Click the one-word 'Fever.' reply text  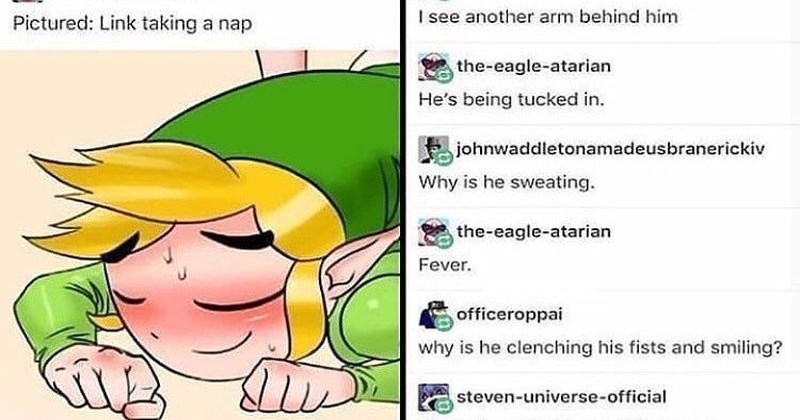point(444,265)
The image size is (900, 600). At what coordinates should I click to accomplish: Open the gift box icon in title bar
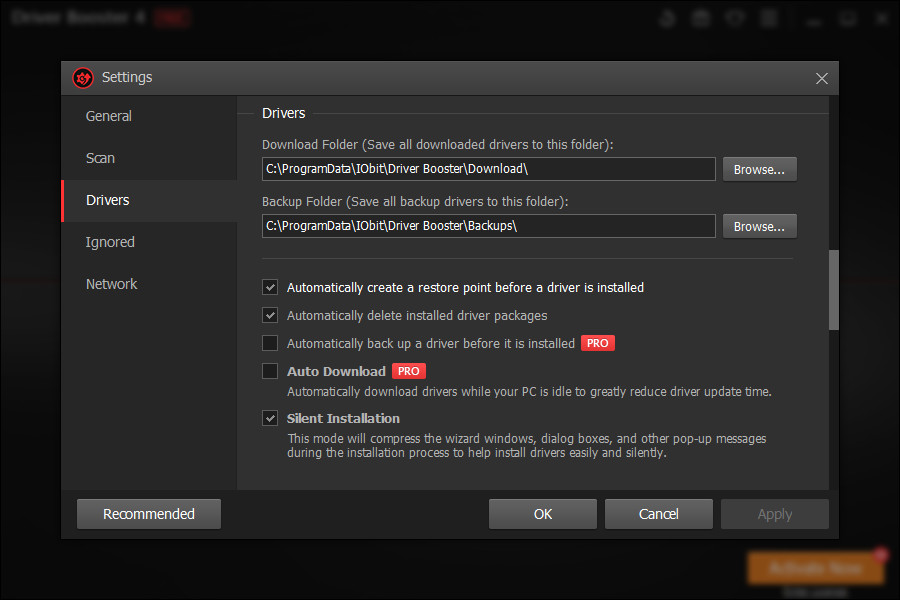(700, 17)
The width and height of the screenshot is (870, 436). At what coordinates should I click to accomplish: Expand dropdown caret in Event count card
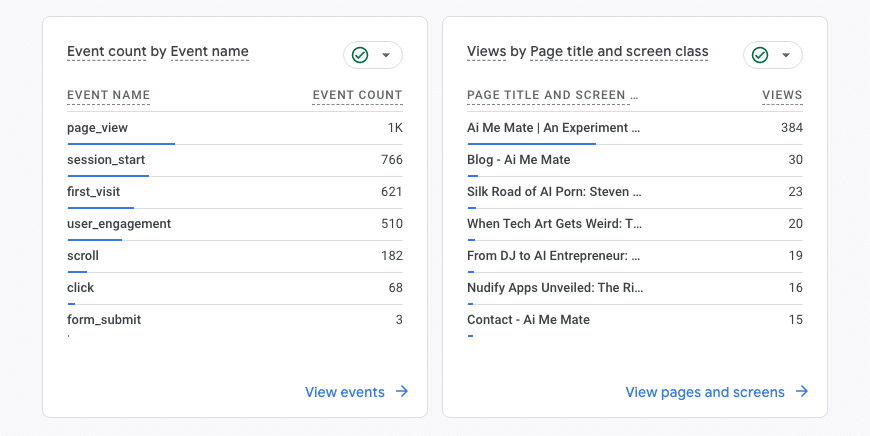tap(386, 55)
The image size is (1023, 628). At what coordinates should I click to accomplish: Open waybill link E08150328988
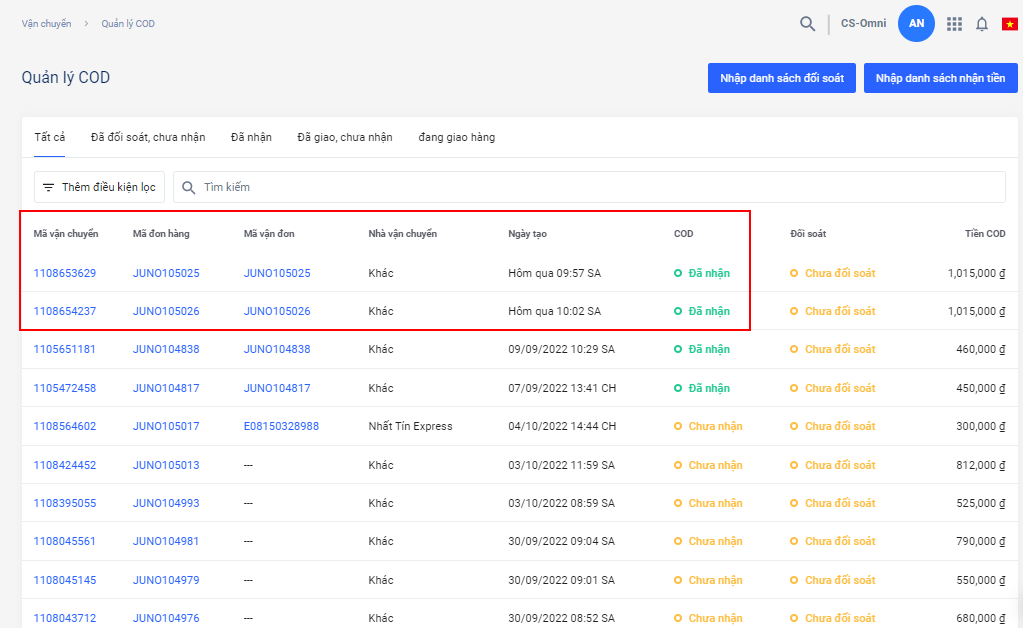[x=281, y=426]
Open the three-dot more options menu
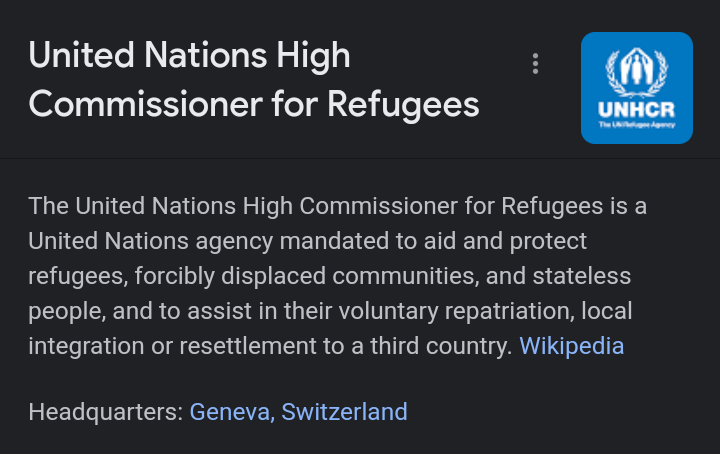Screen dimensions: 720x454 pyautogui.click(x=536, y=64)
====
*EXERCISE:* Lines from the one holding "The width and" to the end of the data, both ends included, are to be given again exactly; no pictures belong in the copy.

*YOUR RESPONSE:*
The width and height of the screenshot is (870, 436). At what coordinates should I click to accomplish: Expand dropdown caret in Event count card
tap(386, 55)
The image size is (1023, 628). At what coordinates should I click to accomplish: Open waybill link E08150328988
[x=281, y=426]
Open the three-dot more options menu
Screen dimensions: 720x454 pyautogui.click(x=536, y=64)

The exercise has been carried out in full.